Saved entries
>>>>

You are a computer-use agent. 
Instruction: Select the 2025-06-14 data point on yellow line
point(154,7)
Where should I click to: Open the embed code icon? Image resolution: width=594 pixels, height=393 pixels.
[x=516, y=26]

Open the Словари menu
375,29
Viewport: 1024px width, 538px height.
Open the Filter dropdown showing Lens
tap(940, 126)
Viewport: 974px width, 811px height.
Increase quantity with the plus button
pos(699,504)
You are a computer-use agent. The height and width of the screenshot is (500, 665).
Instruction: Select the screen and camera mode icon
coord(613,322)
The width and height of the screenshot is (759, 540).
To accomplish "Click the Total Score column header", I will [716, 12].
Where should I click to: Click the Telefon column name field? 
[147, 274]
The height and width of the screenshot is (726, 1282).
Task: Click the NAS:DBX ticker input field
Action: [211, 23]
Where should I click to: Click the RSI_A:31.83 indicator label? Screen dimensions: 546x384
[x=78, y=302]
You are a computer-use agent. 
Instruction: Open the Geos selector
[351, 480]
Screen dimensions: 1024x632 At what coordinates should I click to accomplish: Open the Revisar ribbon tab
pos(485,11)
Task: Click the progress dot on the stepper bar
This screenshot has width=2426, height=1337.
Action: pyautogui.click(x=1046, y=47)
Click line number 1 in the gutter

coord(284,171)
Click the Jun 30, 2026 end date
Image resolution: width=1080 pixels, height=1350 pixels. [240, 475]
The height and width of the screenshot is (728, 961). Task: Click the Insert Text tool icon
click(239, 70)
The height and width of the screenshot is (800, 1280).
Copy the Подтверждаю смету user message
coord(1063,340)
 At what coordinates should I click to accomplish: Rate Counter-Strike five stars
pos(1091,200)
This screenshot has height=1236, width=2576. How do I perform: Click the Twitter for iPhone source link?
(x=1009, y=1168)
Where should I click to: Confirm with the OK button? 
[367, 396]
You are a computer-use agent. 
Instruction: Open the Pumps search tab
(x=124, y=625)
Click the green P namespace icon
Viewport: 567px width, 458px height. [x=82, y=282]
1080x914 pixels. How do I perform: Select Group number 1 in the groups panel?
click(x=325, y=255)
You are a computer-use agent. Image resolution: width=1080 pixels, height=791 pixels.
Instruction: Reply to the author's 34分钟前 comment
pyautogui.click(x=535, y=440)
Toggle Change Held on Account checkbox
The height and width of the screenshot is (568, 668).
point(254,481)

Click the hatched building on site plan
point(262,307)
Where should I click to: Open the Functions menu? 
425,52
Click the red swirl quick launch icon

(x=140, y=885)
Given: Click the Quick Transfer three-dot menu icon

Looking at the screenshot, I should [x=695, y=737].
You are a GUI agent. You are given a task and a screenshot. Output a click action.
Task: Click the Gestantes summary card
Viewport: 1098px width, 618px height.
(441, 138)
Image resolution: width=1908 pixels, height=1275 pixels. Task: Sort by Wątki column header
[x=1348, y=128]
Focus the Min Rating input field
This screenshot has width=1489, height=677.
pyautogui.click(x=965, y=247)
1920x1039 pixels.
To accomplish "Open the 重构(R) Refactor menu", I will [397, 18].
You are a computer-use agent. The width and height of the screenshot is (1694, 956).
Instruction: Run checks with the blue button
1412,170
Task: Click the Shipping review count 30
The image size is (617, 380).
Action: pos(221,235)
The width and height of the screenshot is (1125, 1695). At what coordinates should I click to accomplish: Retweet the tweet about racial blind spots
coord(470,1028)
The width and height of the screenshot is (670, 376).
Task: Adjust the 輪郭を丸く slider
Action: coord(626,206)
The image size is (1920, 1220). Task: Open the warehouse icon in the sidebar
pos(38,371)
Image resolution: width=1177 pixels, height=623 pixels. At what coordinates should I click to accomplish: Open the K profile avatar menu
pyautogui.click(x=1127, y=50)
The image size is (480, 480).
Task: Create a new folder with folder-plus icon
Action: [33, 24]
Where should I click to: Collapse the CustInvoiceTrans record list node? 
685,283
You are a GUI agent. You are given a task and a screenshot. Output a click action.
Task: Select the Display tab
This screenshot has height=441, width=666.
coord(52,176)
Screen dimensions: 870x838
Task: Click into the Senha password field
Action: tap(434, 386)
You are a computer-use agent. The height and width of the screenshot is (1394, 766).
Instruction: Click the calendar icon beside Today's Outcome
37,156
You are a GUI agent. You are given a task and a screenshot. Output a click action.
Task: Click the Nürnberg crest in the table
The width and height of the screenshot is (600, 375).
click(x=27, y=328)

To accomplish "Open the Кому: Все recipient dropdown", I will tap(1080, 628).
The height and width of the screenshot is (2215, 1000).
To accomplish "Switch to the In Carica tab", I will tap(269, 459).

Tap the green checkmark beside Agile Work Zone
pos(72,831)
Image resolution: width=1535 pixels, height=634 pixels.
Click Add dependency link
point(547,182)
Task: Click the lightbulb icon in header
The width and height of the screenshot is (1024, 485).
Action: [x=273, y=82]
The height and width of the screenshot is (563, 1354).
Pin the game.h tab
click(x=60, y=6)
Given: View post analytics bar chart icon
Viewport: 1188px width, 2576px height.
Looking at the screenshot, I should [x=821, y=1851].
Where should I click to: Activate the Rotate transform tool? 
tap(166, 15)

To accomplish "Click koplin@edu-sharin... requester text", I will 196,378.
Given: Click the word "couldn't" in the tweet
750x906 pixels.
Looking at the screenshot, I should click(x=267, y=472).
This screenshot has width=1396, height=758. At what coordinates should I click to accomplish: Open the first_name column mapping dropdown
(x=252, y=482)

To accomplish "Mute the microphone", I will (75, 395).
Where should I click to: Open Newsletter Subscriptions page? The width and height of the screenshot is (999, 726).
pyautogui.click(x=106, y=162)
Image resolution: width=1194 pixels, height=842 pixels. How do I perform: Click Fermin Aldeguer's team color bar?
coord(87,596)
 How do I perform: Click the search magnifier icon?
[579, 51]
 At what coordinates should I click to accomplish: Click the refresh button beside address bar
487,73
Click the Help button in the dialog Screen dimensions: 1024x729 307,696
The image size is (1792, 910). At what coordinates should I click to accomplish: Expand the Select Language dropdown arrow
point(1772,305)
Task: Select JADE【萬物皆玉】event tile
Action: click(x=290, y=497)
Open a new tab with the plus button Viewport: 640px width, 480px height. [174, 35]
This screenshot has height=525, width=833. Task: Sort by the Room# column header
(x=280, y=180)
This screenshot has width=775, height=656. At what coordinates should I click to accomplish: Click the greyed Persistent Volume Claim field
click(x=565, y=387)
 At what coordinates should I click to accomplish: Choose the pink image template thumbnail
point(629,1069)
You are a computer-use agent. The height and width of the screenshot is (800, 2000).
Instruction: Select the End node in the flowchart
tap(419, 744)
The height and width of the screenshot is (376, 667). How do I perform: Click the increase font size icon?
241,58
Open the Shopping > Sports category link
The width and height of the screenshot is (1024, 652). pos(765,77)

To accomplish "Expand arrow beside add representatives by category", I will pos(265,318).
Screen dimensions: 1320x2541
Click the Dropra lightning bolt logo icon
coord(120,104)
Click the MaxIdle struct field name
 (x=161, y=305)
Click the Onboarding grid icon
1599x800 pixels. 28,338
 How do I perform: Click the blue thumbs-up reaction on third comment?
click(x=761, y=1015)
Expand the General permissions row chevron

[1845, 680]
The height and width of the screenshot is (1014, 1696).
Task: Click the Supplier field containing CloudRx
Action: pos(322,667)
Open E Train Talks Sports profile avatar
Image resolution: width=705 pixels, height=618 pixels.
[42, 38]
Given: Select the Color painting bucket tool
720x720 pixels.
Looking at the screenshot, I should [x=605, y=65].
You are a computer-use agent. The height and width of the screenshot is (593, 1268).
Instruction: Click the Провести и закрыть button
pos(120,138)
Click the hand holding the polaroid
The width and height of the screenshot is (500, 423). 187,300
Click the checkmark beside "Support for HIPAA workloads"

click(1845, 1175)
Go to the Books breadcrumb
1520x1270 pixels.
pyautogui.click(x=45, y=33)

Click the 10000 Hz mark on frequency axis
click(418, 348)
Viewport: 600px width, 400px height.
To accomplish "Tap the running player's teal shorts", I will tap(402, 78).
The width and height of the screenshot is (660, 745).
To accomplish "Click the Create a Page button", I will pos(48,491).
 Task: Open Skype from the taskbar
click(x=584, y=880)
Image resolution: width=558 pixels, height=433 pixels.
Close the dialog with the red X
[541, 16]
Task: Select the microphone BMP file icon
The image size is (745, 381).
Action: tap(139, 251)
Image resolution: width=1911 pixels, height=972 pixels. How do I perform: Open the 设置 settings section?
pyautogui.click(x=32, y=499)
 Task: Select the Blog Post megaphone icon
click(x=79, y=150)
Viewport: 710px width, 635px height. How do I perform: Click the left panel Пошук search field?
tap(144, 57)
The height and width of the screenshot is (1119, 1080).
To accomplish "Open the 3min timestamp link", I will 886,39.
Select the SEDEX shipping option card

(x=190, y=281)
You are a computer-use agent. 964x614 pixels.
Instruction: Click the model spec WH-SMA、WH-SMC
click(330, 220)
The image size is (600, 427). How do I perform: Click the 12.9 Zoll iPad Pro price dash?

<<<<

Looking back over the data above, restate word for word the lines that begin at the line with "Instruction: Select the 2025-06-14" and end at the line with "is (500, 665).", inclusive.

■ Solution to this exercise
Instruction: Select the 2025-06-14 data point on yellow line
point(154,7)
Where should I click to: Open the embed code icon? Image resolution: width=594 pixels, height=393 pixels.
[x=516, y=26]

Open the Словари menu
375,29
Viewport: 1024px width, 538px height.
Open the Filter dropdown showing Lens
tap(940, 126)
Viewport: 974px width, 811px height.
Increase quantity with the plus button
pos(699,504)
You are a computer-use agent. The height and width of the screenshot is (500, 665).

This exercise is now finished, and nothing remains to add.